---
name: bio-crispr-screens-crispresso-editing
description: Quantifies CRISPR editing outcomes with CRISPResso2 (Clement 2019 Nat Biotechnol) across Cas9-nuclease (indels, HDR), CBE and ABE base editors (target conversion + bystander), and prime editor (pegRNA-templated) modes. Covers single-amplicon (CRISPResso), multi-sample batch (CRISPRessoBatch), pooled-amplicon (CRISPRessoPooled), WGS off-target (CRISPRessoWGS), and sample-comparison (CRISPRessoCompare) workflows; quantification-window math that controls what is called edited; substitution-vs-indel diagnostic to distinguish BE from Cas9 contamination; MMEJ deletion pattern interpretation; allele-frequency tables; and failure modes from amplicon misalignment or contamination. Use when quantifying editing from amplicon sequencing, choosing CRISPResso mode by design, distinguishing intended edits from bystanders and indel byproducts, debugging low-alignment runs, or generating publication-grade editing reports.
tool_type: cli
primary_tool: CRISPResso2
---

## Version Compatibility

Reference examples tested with: CRISPResso2 2.2.14+ (pinellolab/CRISPResso2), pandas 2.2+, numpy 1.26+, matplotlib 3.8+.

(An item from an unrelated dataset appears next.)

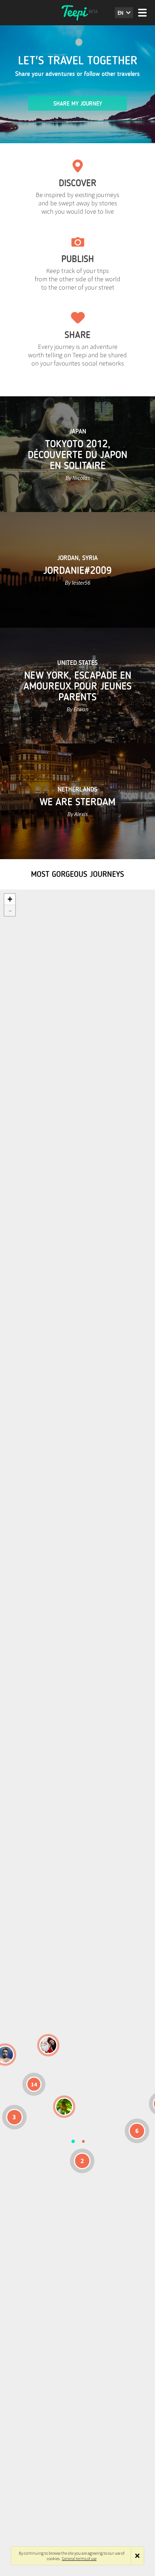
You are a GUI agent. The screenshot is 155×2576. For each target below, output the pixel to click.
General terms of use (79, 2558)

Before using code patterns, verify installed versions match. If versions differ:
- CLI: `CRISPResso --version`; `CRISPRessoBatch --help`; `CRISPRessoPooled --help`; `CRISPRessoWGS --help`; `CRISPRessoCompare --help`
- Python: `from CRISPResso2 import ...`

If code throws ImportError, AttributeError, or TypeError, introspect the installed package and adapt the example to match the actual API rather than retrying.

## CRISPResso2 Editing Quantification

**"Quantify CRISPR editing from my amplicon sequencing"** -> Align amplicon reads against the reference, classify each read as unmodified / NHEJ / HDR / base-edited / prime-edited within the quantification window, and report per-edit-type frequencies, indel size distributions, allele-frequency tables, and substitution-position profiles.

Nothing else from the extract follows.